La parabole du réveil-matin

Il y avait un homme qui aimait beaucoup dormir. C’était son passe-temps favori. C’était même son unique passe-temps. La grasse matinée n’avait plus aucun secret pour lui, à tel point qu’elle se prolongeait jusqu’au coucher du soleil.

Quand il daignait ouvrir un oeil, il se rendait compte que la lune et les étoiles étaient déjà bien brillantes dans le ciel. Alors, fatigué de lever son oeil aussi haut, il le refermait bien vite et plongeait de nouveau dans un profond sommeil.

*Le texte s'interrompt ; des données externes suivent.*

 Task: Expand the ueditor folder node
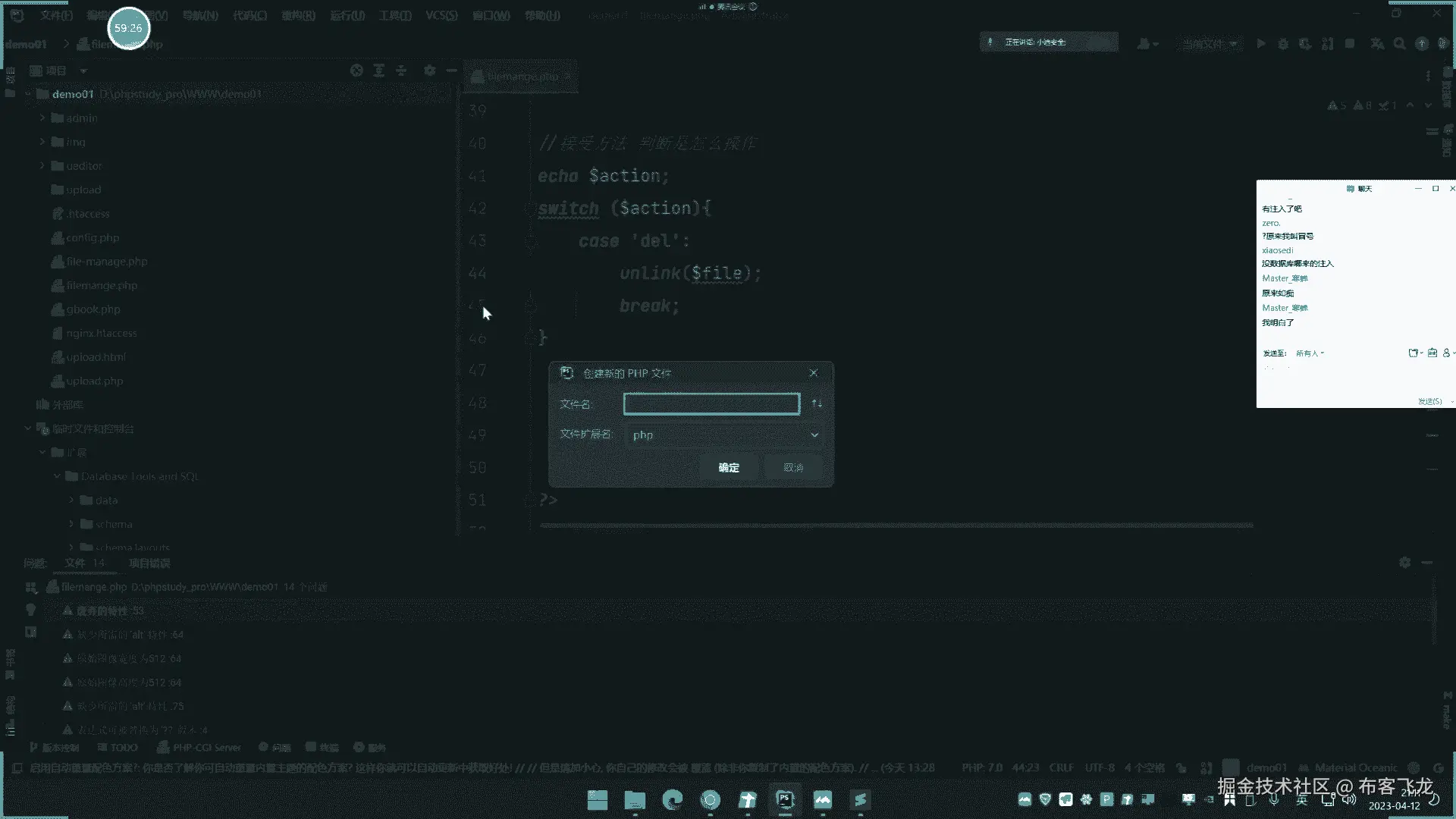pos(42,166)
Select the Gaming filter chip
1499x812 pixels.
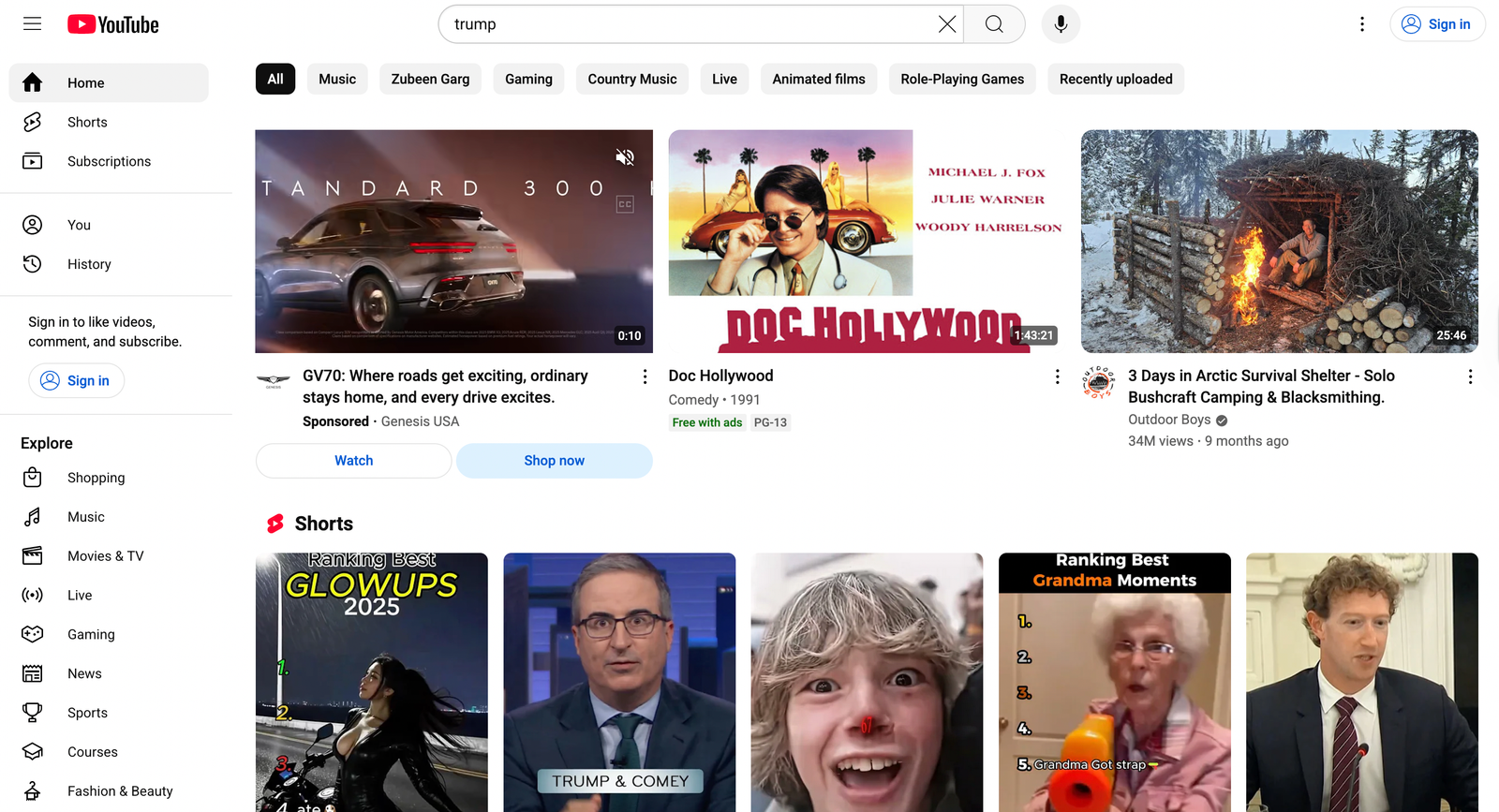tap(528, 80)
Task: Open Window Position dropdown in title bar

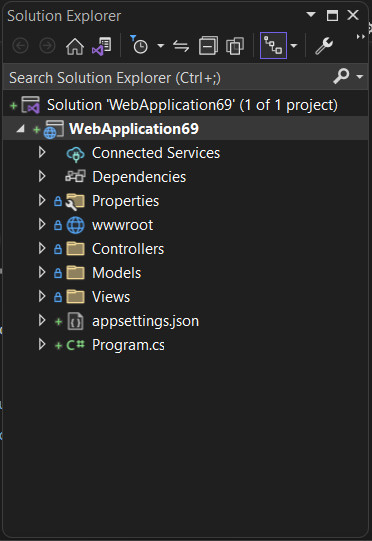Action: tap(311, 15)
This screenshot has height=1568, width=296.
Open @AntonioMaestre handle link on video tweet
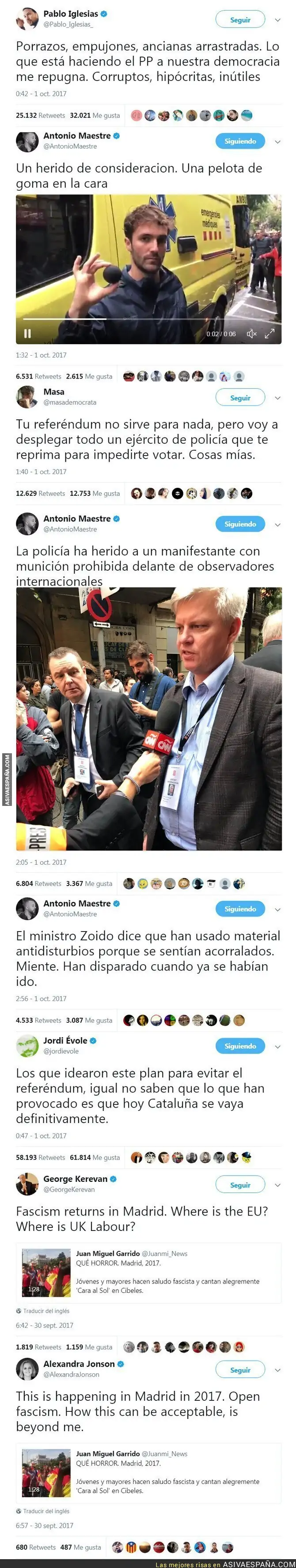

Étrangement, tous les matins, un réveil se mettait à sonner. Le plus étrange, c’est que l’homme n’avait pas de réveil chez lui. Il en était sûr ! Il aurait bien voulu saisir cet objet de malheur et le jeter contre un mur, d’autant plus que ce réveil sonnait toujours au plus profond de son sommeil. Mais il n’en avait pas le courage. Cela supposait d’ouvrir les yeux, et de marcher jusqu’à ce réveil, au risque de heurter quelque table, quelque meuble.  Il s’acharnait donc à dormir bruyamment sur son lit, en ronflant plus fort que le réveil lorsque celui-ci se manifestait. Sa vie se résumait donc à un sommeil bruyant, ouvrant l’œil de temps à autre pour vérifier que la nuit le couvrait toujours.

Le réveil quant à lui, ne se déboulonnait pas et ne s’en laissait pas compter. Tous les matins, avec la même bonne humeur et la même espérance, il recommençait son joyeux tintamarre : « Le jour s’est levé ! La lumière est belle ! Debout ! Il y a tant de choses à faire dans le monde », répétait-il avec insistance.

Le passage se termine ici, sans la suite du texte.